Lantaran meski secara resmi memang sudah disahkan, namun KUHP Nasional sendiri masih memiliki waktu untuk masa transisinya sebelum secara resmi benar-benar akan berlaku seutuhnya menjadi sebuah sistem hukum di Tanah Air, yakni masa transisi tersebut selama 3 tahun setelah disahkannya pada akhir tahun 2022 lalu, jadi akan berlaku pada tahun 2025 mendatang. Maka sangat penting bagi masyarakat untuk bisa lebih memahami bagaimana substansi dan isi yang terkandung di dalam KUHP Nasional ini.
Maka dari itu, dalam rangka terus menciptakan peningkatan pemahaman yang terjadi di masyarakat terkait KUHP Nasional, Maysrakat Hukum Pidana dan Kriminologi Indonesia (Mahupiki) terus menggelar berbagai macam gelaran sosialisasi hingga di berbagai daerah di Tanah Air dengan menggandeng sejumlah narasumber yang berkompeten, yakni para guru besar dan pakar hukum dari berbagai universitas di Indonesia.
Mengenai adanya KUHP Nasional, Guru Besar Fakultas Hukum (FH) Universitas Negeri Semarang (UNNES), Prof.
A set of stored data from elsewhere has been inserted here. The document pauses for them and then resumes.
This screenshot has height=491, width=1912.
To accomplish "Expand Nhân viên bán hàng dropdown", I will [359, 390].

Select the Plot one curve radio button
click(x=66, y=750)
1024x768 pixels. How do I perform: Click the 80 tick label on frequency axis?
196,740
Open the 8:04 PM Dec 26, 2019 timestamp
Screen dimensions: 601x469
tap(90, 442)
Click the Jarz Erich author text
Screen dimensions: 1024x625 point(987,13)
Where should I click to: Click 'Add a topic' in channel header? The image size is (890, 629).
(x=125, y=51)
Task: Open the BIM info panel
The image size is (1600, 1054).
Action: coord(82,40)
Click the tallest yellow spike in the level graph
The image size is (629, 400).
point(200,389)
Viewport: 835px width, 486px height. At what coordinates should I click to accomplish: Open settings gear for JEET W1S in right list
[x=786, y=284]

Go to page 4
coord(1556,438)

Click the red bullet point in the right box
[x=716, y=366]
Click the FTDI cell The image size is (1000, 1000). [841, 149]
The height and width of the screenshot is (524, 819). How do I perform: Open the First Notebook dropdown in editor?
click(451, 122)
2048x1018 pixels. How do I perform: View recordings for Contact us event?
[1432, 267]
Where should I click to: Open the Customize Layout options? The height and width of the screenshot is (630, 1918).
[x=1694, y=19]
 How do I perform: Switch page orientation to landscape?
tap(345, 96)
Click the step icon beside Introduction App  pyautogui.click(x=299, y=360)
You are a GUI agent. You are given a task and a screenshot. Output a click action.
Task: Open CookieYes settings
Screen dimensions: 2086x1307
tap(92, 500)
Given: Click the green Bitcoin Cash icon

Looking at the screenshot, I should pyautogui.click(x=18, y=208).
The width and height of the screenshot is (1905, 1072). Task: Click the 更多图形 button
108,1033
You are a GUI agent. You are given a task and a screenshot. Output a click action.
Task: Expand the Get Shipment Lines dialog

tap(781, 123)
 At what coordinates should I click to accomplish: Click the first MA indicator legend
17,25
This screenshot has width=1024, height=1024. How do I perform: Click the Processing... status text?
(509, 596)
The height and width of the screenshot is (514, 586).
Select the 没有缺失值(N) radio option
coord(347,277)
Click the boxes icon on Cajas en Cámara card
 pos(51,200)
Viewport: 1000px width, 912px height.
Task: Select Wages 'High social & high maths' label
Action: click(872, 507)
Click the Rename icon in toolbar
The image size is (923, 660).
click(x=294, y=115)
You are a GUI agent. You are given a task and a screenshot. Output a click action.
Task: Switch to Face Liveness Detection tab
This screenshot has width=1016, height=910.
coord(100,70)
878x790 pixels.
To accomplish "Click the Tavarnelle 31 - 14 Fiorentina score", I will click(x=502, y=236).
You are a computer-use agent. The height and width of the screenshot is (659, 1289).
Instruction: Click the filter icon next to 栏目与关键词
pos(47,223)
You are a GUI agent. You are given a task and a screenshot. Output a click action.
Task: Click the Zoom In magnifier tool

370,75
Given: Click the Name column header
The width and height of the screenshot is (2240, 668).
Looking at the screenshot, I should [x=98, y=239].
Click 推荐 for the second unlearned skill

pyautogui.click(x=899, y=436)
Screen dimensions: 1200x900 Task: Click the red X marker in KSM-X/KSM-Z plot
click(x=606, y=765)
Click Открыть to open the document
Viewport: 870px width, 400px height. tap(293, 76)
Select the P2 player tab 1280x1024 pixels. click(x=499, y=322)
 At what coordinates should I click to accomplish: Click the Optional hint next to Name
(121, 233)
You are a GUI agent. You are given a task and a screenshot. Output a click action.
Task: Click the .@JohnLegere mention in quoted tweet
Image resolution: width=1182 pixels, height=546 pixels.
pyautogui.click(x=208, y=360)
Dr. R Benny Riyanto mengatakan bahwa pengesahan sistem hukum yang dibuat oleh anak bangsa tersebut memang telah mengikuti adanya pergeseran paradigma hukum pidana hingga menganut asas keadilan yang jauh lebih modern.
Bagaimana tidak, pasalnya jika dibandingkan dengan KUHP lama produk Belanda dulu, ternyata paradigma keadilannya masih bersifat retributif. Sehingga justru hal tersebut menurutnya memang menjadi urgensi dari bangsa Indonesia untuk segera bisa mengganti KUHP lama menjadi KUHP Nasional.
Paradigma keadilan jaman dulu adalah retributif yang terkesan terlalu berfokus hanya kepada pelaku tindak pidana dan berusaha untuk melakukan ajang balas dendam saja. Sedangkan dalam paradigma keadilan modern ini, pada KUHP Nasional sudah menganut adanya asas keadilan korektif bagi pelaku, kemudian asas restoratif untuk kebaikan korban hingga adanya asas rehabilitatif yang berguna bagi kebaikan keduanya, yakni antara pelaku dan korban.
Sementara itu, Ahli Hukum UI, Prof.Dr.Topo Santoso, S.H., M.H menjelaskan bahwa dalam KUHP Nasional juga telah mengatur adanya banyak upaya alternatif sanksi pidana, sehingga hukuman bagi adanya tindak pidana bukan hanya semata-mata langsung dipenjarakan begitu saja, melainkan ada beberapa alteratif pengganti lainnya seperti berlakunya denda, pengawasan hingga kerja sosial.
Di sisi lain, Guru Besar Hukum Pidana Fakultas Hukum (FH) Universitas Diponegoro (UNDIP), Prof. Dr. Pujiyono menerangkan bahwa terdapat 8 isu aktual UU KUHP, yakni Living Law, Aborsi, Kontrasepsi, Perzinaan, Kohabitasi, Perbuatan Cabul, Tindak Pidana terhadap Agama/Kepercayaan dan Tindak Pidana yang berkaitan dengan Kebebasan Berekspresi.
Sementar terkait living law, yaitu sebagai bentuk pengakuan dan penghormatan terhadap hukum adat atau delik adat, akan etapi tetap dibatasi oleh Pancasila dan UUD 1945.
Sementara itu, Prof Pujiono juga mengatakan bahwa terkait pasal penghinaan kapal negara, yakni pasal 218 tentang dan 240, dijadikan delik aduan. Pasal tersebut tidak membatasi kebebasan pers.
Pasalny, tujuan pengaturan pasal 218 UU KUHP adalah untuk melindungi harkat dan martabat diri Presiden sebagai kepala negara dan kepala pemerintahan,dan tidak akan ada proses hukum tanpa adanya pengaduan yang sah dari pihak yang berhak mengadu.
Untuk diketahui, urgensitas dalam pembentukan KUHP Nasional adalah supaya terdapat sebuah sistem hukum yang memang sangat sesuai dengan nilai-nilai yang terkandung dalam bangsa Indonesia ini.
Dalam masa transisi menuju tahun 2025 untuk pemberlakuan KUHP Nasional secara menyeluruh ini, Mahupiki terus melakukan serangkaian acara sosialisasi agar meningkatkan pemahaman masyarakat luas secara lebih menyeluruh terkait sistem hukum buatan anak bangsa.